#### TASK DETAILS:
Given the listing below, reproduce all of it exactly.

#### RECORDS FOR THE EXERCISE:
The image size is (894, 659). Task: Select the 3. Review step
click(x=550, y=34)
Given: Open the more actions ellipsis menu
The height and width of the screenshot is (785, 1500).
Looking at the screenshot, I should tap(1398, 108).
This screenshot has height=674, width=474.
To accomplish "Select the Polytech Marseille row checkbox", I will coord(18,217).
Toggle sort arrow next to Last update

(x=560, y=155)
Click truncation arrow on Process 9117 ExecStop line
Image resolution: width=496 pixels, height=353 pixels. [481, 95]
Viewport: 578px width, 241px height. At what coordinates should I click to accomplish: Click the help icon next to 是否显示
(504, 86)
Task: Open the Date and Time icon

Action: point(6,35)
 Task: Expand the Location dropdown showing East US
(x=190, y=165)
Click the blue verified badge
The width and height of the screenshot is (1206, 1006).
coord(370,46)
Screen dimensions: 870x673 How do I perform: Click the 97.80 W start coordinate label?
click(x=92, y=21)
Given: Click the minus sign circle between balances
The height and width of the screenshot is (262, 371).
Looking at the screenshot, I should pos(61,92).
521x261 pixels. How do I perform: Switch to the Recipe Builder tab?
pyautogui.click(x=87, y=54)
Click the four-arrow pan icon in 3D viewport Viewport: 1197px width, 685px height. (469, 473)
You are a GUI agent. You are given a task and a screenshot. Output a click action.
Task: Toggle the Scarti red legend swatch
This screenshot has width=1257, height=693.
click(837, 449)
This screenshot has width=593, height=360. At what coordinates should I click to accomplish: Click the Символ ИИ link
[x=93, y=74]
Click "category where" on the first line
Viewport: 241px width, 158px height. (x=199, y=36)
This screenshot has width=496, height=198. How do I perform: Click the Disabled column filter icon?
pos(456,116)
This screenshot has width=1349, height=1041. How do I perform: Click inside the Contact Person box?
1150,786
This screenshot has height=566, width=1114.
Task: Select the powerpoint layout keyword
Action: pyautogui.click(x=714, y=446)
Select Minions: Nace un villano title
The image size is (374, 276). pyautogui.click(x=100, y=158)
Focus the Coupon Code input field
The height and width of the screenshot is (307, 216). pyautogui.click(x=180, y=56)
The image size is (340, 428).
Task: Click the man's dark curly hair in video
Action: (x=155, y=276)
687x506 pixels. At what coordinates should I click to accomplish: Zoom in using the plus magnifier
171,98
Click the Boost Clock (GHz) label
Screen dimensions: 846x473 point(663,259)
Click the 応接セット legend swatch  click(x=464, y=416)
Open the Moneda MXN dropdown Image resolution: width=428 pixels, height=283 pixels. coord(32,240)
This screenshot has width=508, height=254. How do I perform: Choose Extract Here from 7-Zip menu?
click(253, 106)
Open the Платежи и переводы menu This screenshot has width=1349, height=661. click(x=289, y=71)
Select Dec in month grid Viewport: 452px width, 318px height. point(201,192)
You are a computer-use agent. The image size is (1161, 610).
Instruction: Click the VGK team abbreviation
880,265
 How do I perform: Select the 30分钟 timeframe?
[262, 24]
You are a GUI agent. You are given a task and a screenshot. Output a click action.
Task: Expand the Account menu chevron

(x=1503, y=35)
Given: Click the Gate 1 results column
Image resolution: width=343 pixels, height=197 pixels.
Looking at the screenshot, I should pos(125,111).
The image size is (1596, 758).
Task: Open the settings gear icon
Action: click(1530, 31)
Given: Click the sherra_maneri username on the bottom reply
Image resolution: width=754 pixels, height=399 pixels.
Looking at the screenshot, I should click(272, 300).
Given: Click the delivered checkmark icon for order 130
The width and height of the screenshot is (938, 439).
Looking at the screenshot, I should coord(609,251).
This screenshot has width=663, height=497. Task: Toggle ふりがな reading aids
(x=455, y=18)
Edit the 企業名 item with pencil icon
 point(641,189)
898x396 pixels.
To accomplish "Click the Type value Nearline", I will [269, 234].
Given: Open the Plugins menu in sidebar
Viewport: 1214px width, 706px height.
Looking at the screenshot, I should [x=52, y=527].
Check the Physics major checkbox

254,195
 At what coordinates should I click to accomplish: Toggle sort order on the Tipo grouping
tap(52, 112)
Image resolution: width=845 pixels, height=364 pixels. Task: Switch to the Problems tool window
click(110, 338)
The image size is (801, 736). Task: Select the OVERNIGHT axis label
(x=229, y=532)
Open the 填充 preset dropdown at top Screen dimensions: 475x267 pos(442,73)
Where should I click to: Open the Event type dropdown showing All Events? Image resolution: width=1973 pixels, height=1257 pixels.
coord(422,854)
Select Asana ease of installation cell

#### YOUR SOLUTION:
The image size is (894, 659). Task: Select the 3. Review step
click(x=550, y=34)
Given: Open the more actions ellipsis menu
The height and width of the screenshot is (785, 1500).
Looking at the screenshot, I should tap(1398, 108).
This screenshot has height=674, width=474.
To accomplish "Select the Polytech Marseille row checkbox", I will coord(18,217).
Toggle sort arrow next to Last update

(x=560, y=155)
Click truncation arrow on Process 9117 ExecStop line
Image resolution: width=496 pixels, height=353 pixels. [481, 95]
Viewport: 578px width, 241px height. At what coordinates should I click to accomplish: Click the help icon next to 是否显示
(504, 86)
Task: Open the Date and Time icon

Action: point(6,35)
 Task: Expand the Location dropdown showing East US
(x=190, y=165)
Click the blue verified badge
The width and height of the screenshot is (1206, 1006).
coord(370,46)
Screen dimensions: 870x673 How do I perform: Click the 97.80 W start coordinate label?
click(x=92, y=21)
Given: Click the minus sign circle between balances
The height and width of the screenshot is (262, 371).
Looking at the screenshot, I should pos(61,92).
521x261 pixels. How do I perform: Switch to the Recipe Builder tab?
pyautogui.click(x=87, y=54)
Click the four-arrow pan icon in 3D viewport Viewport: 1197px width, 685px height. (469, 473)
You are a GUI agent. You are given a task and a screenshot. Output a click action.
Task: Toggle the Scarti red legend swatch
This screenshot has width=1257, height=693.
click(837, 449)
This screenshot has width=593, height=360. At what coordinates should I click to accomplish: Click the Символ ИИ link
[x=93, y=74]
Click "category where" on the first line
Viewport: 241px width, 158px height. (x=199, y=36)
This screenshot has width=496, height=198. How do I perform: Click the Disabled column filter icon?
pos(456,116)
This screenshot has width=1349, height=1041. How do I perform: Click inside the Contact Person box?
1150,786
This screenshot has height=566, width=1114.
Task: Select the powerpoint layout keyword
Action: pyautogui.click(x=714, y=446)
Select Minions: Nace un villano title
The image size is (374, 276). pyautogui.click(x=100, y=158)
Focus the Coupon Code input field
The height and width of the screenshot is (307, 216). pyautogui.click(x=180, y=56)
The image size is (340, 428).
Task: Click the man's dark curly hair in video
Action: (x=155, y=276)
687x506 pixels. At what coordinates should I click to accomplish: Zoom in using the plus magnifier
171,98
Click the Boost Clock (GHz) label
Screen dimensions: 846x473 point(663,259)
Click the 応接セット legend swatch  click(x=464, y=416)
Open the Moneda MXN dropdown Image resolution: width=428 pixels, height=283 pixels. coord(32,240)
This screenshot has width=508, height=254. How do I perform: Choose Extract Here from 7-Zip menu?
click(253, 106)
Open the Платежи и переводы menu This screenshot has width=1349, height=661. click(x=289, y=71)
Select Dec in month grid Viewport: 452px width, 318px height. point(201,192)
You are a computer-use agent. The image size is (1161, 610).
Instruction: Click the VGK team abbreviation
880,265
 How do I perform: Select the 30分钟 timeframe?
[262, 24]
You are a GUI agent. You are given a task and a screenshot. Output a click action.
Task: Expand the Account menu chevron

(x=1503, y=35)
Given: Click the Gate 1 results column
Image resolution: width=343 pixels, height=197 pixels.
Looking at the screenshot, I should pos(125,111).
The image size is (1596, 758).
Task: Open the settings gear icon
Action: click(1530, 31)
Given: Click the sherra_maneri username on the bottom reply
Image resolution: width=754 pixels, height=399 pixels.
Looking at the screenshot, I should click(272, 300).
Given: Click the delivered checkmark icon for order 130
The width and height of the screenshot is (938, 439).
Looking at the screenshot, I should coord(609,251).
This screenshot has width=663, height=497. Task: Toggle ふりがな reading aids
(x=455, y=18)
Edit the 企業名 item with pencil icon
 point(641,189)
898x396 pixels.
To accomplish "Click the Type value Nearline", I will [269, 234].
Given: Open the Plugins menu in sidebar
Viewport: 1214px width, 706px height.
Looking at the screenshot, I should [x=52, y=527].
Check the Physics major checkbox

254,195
 At what coordinates should I click to accomplish: Toggle sort order on the Tipo grouping
tap(52, 112)
Image resolution: width=845 pixels, height=364 pixels. Task: Switch to the Problems tool window
click(110, 338)
The image size is (801, 736). Task: Select the OVERNIGHT axis label
(x=229, y=532)
Open the 填充 preset dropdown at top Screen dimensions: 475x267 pos(442,73)
Where should I click to: Open the Event type dropdown showing All Events? Image resolution: width=1973 pixels, height=1257 pixels.
coord(422,854)
Select Asana ease of installation cell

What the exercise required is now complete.